Stored data
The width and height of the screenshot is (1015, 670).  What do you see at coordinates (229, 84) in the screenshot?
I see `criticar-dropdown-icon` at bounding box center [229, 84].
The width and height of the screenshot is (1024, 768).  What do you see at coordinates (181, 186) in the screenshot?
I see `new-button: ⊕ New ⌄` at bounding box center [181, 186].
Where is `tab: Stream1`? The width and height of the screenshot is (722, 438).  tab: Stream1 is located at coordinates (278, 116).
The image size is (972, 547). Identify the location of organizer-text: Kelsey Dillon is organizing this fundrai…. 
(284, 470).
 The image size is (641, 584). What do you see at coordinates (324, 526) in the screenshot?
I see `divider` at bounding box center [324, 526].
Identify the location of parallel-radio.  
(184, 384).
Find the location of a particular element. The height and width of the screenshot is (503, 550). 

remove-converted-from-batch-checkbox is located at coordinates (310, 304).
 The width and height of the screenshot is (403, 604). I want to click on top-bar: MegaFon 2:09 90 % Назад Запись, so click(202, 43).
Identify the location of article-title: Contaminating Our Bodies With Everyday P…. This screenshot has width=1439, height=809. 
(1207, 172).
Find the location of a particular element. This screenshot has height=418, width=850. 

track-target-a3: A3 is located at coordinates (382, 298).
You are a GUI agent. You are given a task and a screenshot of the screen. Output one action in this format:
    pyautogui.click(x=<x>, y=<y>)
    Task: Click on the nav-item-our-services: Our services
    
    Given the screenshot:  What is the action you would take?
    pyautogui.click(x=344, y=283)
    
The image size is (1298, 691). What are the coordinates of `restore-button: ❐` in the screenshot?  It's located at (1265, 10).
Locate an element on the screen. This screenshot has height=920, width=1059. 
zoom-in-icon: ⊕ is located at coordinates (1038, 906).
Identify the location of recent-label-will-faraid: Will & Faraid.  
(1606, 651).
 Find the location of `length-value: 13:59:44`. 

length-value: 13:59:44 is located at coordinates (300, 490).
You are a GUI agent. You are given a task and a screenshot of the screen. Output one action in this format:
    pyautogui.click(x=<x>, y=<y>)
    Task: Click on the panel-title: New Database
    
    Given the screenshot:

TASK:
Copy all of the material above line for line, with no changes.

SOLVED PROBLEM:
The width and height of the screenshot is (1015, 670).  What do you see at coordinates (229, 84) in the screenshot?
I see `criticar-dropdown-icon` at bounding box center [229, 84].
The width and height of the screenshot is (1024, 768).  What do you see at coordinates (181, 186) in the screenshot?
I see `new-button: ⊕ New ⌄` at bounding box center [181, 186].
Where is `tab: Stream1`? The width and height of the screenshot is (722, 438).  tab: Stream1 is located at coordinates (278, 116).
The image size is (972, 547). Identify the location of organizer-text: Kelsey Dillon is organizing this fundrai…. 
(284, 470).
 The image size is (641, 584). What do you see at coordinates (324, 526) in the screenshot?
I see `divider` at bounding box center [324, 526].
Identify the location of parallel-radio.  
(184, 384).
Find the location of a particular element. The height and width of the screenshot is (503, 550). 

remove-converted-from-batch-checkbox is located at coordinates (310, 304).
 The width and height of the screenshot is (403, 604). I want to click on top-bar: MegaFon 2:09 90 % Назад Запись, so click(202, 43).
Identify the location of article-title: Contaminating Our Bodies With Everyday P…. This screenshot has width=1439, height=809. 
(1207, 172).
Find the location of a particular element. This screenshot has height=418, width=850. 

track-target-a3: A3 is located at coordinates (382, 298).
You are a GUI agent. You are given a task and a screenshot of the screen. Output one action in this format:
    pyautogui.click(x=<x>, y=<y>)
    Task: Click on the nav-item-our-services: Our services
    
    Given the screenshot:  What is the action you would take?
    pyautogui.click(x=344, y=283)
    
The image size is (1298, 691). What are the coordinates of `restore-button: ❐` in the screenshot?  It's located at (1265, 10).
Locate an element on the screen. This screenshot has height=920, width=1059. 
zoom-in-icon: ⊕ is located at coordinates (1038, 906).
Identify the location of recent-label-will-faraid: Will & Faraid.  
(1606, 651).
 Find the location of `length-value: 13:59:44`. 

length-value: 13:59:44 is located at coordinates (300, 490).
You are a GUI agent. You are given a task and a screenshot of the screen. Output one action in this format:
    pyautogui.click(x=<x>, y=<y>)
    Task: Click on the panel-title: New Database
    
    Given the screenshot:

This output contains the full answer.